Less than four months after the last round of fee increases for civil claims (see post), the government has today opened a consultation on further significant increases which, if implemented, would (at least) double the cost of issuing money claims above £400,000, ie from £10,000 to at least £20,000.
In March this year, in the face of strong objections from court users, the government introduced new percentage-based fees to issue money claims over £10,000. These new fees are calculated as 5% of the claim value, subject to a cap of £10,000. The fees are referred to by the government as “enhanced fees”, since they are not just aimed at recovering the costs of the services to which they relate, but in fact aim to recover more than the cost of those services, thereby subsidising other aspects of the civil court system.
The consultation issued today outlines a planned increase in the £10,000 cap to “at least £20,000″. The government defends the increase by pointing out that of 1.2 million money claims issued each year, only 5,000 (or 0.4%) will be affected. The consultation adds: “Many of the claims brought for higher values will involve large multi-national organisations or wealthy individuals, and we believe it is right to ask them to contribute more.”

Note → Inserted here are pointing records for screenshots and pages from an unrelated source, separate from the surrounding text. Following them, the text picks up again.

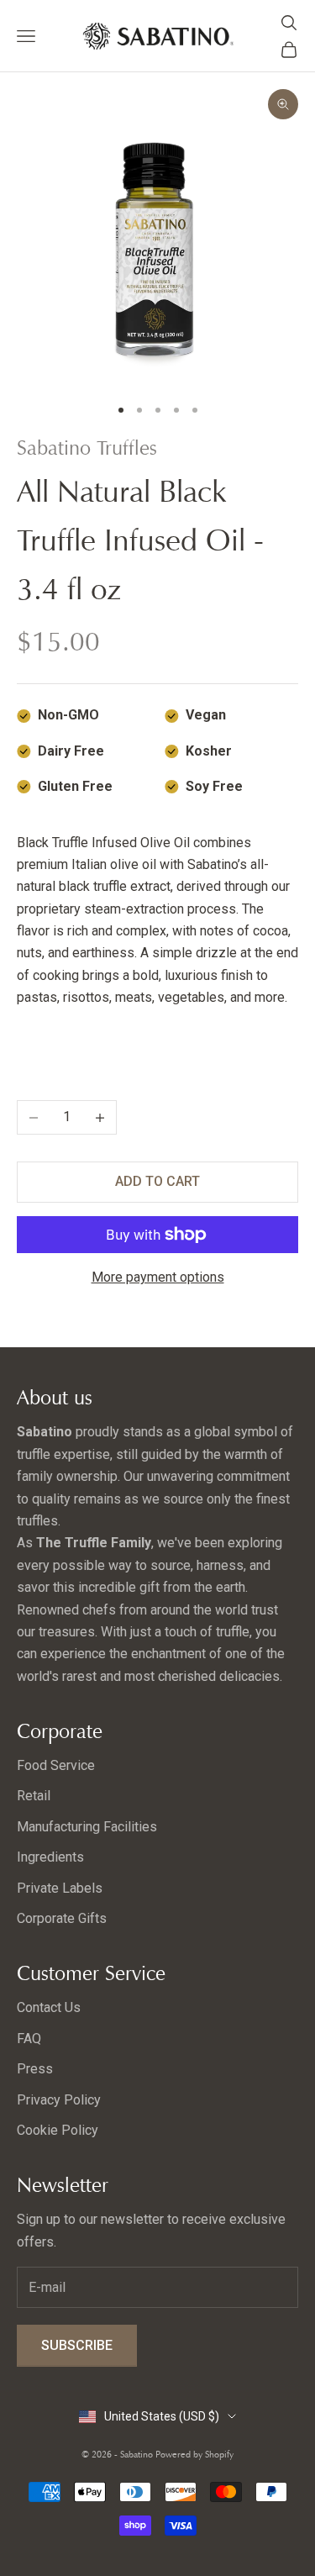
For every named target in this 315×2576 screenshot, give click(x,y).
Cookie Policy (57, 2130)
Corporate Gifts (62, 1918)
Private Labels (59, 1888)
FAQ (29, 2039)
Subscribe (77, 2345)
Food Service (56, 1765)
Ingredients (50, 1857)
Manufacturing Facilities (87, 1827)
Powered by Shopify (194, 2454)
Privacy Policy (59, 2100)
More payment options (158, 1277)
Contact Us (49, 2007)
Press (35, 2069)
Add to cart (157, 1181)
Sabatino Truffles (87, 448)
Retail (33, 1796)
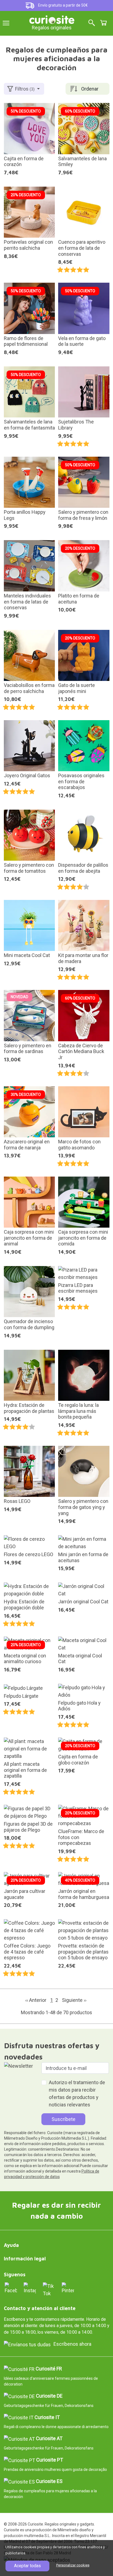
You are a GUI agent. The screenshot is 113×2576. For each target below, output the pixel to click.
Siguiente (74, 2000)
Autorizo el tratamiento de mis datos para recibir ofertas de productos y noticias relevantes (77, 2094)
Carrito (103, 22)
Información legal (25, 2258)
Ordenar (89, 89)
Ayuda (11, 2245)
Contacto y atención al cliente (39, 2308)
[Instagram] (30, 2288)
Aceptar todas (27, 2565)
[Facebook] (11, 2288)
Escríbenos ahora (72, 2344)
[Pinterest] (68, 2288)
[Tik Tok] (49, 2289)
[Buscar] (91, 23)
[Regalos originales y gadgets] (51, 19)
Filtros (25, 89)
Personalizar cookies (72, 2565)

The previous increases had been widely criticised, on the basis of their potential impact on access to justice as well as potential damage to London’s international standing as a centre for dispute resolution. At the time, we expressed concerns that the increases could be the thin end of the wedge. Today’s consultation proves those concerns well-founded.
The timing of the consultation also gives rise to questions, given that it will take place over the summer holiday period, closing on 15 September. Further, it comes just one day after the House of Commons Justice Committee announced an inquiry into the effects of court and tribunal fees, including the regime of enhanced fees for civil proceedings. The inquiry asks for views on various issues including how the increased court fees have affected access to justice, and how they have affected the competitiveness of the legal services market in England and Wales in an international context. The deadline for written submissions to the inquiry is 30 September.